当初,一听说,陛下属意点薛文宇给琬儿做郡马,安乐和燕暻,就曾激烈反对,门第家财倒无所谓,主要是他家那个太夫人:
这位薛王氏,本只是薛平山的一个妾室,原配徐夫人病逝后,才被扶正做了续弦。大字不识,寡见少闻,德不配位,说一不二,是十分难相与。
“家家有本难念的经。”
琬儿笑着叹了一声,似是觉得安乐很幼稚。
“哪有新媳妇不受气的。再说了,成亲后,我和郡马,不是就分家单住去郡马府了么。”
安乐还是不甘心。
“姐姐,您就不想回徽州么?”
“不想。”
“我挺喜欢京都的。”
琬儿明显不愿再聊,把话题又勾了回去。
“好了,说说你下一步的想法罢。”
“你是真的愿意下降阎家?还是缓兵之计,另有别的打算?”
安乐飞快擦干眼角的眼泪。
“卢达都走了,吾还能怎么办?”
眼神陡然变得凌厉。
“不过,阎家二郎那个登徒子绝对不行,要嫁,本主只嫁阎三郎。”
琬儿心里‘咯噔’一声,惊讶道:
“三郎?阎敏中?”
“可,我怎么记得,阎敏中,不是已经有婚约了么?订的是左丞李显忠的嫡孙女,李国梦。”
“那就是阎培雄和李显忠的事了。”
琬儿赶紧劝道:
“你能顾全大局,时时想着以国事为重,要为君父分忧,这很好。但,哪怕你贵为公主,婚姻大事也得慎重慎重,再慎重阿。”
她不由叹了一声。
“两姓联姻,贵在匹配同称,和衷共济,你若真逼着阎家弃义悔婚,未来,你和驸马还怎么相处阿?”

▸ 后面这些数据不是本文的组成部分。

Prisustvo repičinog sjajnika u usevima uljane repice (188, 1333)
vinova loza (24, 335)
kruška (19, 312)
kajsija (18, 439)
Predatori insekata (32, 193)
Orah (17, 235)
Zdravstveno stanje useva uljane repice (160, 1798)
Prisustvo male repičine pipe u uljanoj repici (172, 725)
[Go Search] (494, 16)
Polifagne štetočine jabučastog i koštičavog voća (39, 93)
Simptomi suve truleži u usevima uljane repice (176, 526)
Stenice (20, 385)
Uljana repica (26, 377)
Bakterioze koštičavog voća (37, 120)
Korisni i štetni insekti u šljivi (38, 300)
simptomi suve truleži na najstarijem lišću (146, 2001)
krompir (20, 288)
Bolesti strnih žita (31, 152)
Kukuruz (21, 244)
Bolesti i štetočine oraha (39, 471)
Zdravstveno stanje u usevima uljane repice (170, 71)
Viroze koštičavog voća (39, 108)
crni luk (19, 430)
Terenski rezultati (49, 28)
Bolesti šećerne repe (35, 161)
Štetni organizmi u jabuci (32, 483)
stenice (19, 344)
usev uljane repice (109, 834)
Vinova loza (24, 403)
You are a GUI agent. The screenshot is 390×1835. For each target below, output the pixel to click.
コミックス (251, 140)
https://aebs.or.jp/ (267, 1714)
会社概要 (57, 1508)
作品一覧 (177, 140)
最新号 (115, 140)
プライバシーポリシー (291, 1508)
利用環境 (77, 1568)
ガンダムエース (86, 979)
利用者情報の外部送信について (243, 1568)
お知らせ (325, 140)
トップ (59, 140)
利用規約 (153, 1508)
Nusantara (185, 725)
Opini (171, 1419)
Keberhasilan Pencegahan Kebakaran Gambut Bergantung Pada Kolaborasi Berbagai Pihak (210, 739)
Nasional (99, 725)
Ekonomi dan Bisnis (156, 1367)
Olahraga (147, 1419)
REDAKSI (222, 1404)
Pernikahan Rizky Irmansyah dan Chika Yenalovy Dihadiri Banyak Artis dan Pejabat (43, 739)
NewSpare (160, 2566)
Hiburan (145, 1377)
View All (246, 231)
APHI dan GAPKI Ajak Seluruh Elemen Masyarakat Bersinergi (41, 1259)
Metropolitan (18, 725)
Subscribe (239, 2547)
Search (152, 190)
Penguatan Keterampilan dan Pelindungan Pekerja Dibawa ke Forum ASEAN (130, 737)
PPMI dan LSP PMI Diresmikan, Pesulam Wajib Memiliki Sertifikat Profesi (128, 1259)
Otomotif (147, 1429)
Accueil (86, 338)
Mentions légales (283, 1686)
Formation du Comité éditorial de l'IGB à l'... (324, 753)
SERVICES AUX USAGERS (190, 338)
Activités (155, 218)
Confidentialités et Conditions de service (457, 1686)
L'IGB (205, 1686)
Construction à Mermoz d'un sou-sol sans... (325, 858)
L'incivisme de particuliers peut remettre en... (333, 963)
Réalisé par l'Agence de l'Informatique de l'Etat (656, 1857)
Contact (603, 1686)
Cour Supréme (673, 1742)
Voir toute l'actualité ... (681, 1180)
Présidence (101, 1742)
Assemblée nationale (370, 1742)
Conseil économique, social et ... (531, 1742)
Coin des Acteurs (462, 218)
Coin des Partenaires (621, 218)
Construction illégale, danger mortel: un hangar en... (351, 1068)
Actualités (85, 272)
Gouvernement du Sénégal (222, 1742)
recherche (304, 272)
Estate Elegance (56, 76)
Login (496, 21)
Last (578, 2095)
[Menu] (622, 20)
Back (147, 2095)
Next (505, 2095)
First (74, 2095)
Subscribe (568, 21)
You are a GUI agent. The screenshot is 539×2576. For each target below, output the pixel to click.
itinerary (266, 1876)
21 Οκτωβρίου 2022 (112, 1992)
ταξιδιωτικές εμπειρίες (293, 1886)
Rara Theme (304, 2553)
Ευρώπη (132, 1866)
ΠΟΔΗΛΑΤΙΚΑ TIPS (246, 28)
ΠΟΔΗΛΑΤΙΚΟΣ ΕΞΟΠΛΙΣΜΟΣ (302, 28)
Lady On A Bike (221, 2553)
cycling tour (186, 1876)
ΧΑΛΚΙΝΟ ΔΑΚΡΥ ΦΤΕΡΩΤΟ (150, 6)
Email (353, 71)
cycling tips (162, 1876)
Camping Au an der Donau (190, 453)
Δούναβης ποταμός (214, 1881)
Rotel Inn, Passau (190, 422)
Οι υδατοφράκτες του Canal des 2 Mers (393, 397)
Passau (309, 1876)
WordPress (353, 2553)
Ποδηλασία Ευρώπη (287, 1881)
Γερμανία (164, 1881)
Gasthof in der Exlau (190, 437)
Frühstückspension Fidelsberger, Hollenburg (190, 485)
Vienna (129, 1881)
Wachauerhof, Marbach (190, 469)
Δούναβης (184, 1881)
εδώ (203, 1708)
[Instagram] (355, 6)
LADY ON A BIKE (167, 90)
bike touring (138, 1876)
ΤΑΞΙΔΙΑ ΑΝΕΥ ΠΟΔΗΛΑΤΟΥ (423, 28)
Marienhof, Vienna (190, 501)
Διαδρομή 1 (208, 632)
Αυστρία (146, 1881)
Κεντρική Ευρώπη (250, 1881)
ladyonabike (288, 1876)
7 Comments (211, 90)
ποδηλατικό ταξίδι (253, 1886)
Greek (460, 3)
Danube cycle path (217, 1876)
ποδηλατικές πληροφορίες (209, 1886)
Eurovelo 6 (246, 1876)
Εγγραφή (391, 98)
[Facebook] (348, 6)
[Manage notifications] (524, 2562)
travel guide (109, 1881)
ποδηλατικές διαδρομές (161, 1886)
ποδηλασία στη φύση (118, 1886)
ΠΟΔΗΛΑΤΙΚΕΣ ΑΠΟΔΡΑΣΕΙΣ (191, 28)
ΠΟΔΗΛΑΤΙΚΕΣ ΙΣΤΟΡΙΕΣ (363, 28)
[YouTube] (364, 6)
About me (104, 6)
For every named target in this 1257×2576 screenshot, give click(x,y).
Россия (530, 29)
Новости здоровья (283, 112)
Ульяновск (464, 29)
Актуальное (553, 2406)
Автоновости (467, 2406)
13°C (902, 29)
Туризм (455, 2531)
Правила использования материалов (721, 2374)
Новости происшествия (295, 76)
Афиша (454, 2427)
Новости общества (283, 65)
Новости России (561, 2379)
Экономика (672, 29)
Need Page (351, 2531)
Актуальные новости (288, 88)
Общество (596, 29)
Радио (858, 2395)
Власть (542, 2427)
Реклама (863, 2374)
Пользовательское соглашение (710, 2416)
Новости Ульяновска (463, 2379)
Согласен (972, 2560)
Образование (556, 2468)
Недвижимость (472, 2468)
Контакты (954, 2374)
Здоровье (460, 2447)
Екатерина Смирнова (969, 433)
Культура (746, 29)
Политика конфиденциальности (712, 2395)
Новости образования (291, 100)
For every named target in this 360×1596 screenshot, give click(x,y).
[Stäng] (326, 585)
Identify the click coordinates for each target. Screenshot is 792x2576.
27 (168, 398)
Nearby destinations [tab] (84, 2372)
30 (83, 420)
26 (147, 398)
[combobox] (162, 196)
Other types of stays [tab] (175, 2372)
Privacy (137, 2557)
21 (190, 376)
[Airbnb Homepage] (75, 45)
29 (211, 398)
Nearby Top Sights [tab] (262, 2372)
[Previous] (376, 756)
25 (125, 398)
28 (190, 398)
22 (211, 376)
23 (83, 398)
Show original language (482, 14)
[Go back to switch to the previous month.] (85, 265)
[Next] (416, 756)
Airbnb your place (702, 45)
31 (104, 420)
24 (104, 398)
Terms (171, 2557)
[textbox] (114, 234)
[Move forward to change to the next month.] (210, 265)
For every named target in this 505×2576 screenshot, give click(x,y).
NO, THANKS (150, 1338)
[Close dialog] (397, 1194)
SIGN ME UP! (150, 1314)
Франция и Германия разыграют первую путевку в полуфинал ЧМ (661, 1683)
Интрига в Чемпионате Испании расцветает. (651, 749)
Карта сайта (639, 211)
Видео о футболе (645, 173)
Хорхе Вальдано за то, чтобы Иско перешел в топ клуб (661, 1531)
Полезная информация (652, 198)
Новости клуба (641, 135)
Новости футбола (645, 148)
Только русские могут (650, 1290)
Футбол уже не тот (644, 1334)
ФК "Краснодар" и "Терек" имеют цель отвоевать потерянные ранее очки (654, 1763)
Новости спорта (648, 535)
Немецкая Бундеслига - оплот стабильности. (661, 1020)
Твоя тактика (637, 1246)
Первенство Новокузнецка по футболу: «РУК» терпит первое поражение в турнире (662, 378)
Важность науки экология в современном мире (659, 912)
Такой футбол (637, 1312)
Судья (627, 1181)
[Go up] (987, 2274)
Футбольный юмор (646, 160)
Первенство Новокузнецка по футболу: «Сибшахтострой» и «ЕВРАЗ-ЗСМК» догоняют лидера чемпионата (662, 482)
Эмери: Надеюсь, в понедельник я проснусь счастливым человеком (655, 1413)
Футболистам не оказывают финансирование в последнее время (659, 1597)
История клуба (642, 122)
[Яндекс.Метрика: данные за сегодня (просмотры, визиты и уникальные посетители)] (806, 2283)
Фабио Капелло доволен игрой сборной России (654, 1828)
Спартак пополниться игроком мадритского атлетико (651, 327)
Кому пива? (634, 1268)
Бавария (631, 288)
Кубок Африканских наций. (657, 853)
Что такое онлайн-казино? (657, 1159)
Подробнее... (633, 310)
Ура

“何况那阎敏中,为人跌宕不羁,恃才放傲,行事更是奇葩。你煞费苦心,就为了这么一个瓦釜雷鸣,刻鹄不类的聋人?不值得阿。”
安乐却摇摇头。
“以阎培雄的野心和个性,是绝不会容忍,家里养着这么一个不务正业,荒唐博浪,一心只想炼丹修仙,长生不老的‘疯子’的。”
“况,阎敏中在太学读书时,学习十分刻苦上进。连您伯父,周太师都说,他有状元之才,假以时日,必成大器。”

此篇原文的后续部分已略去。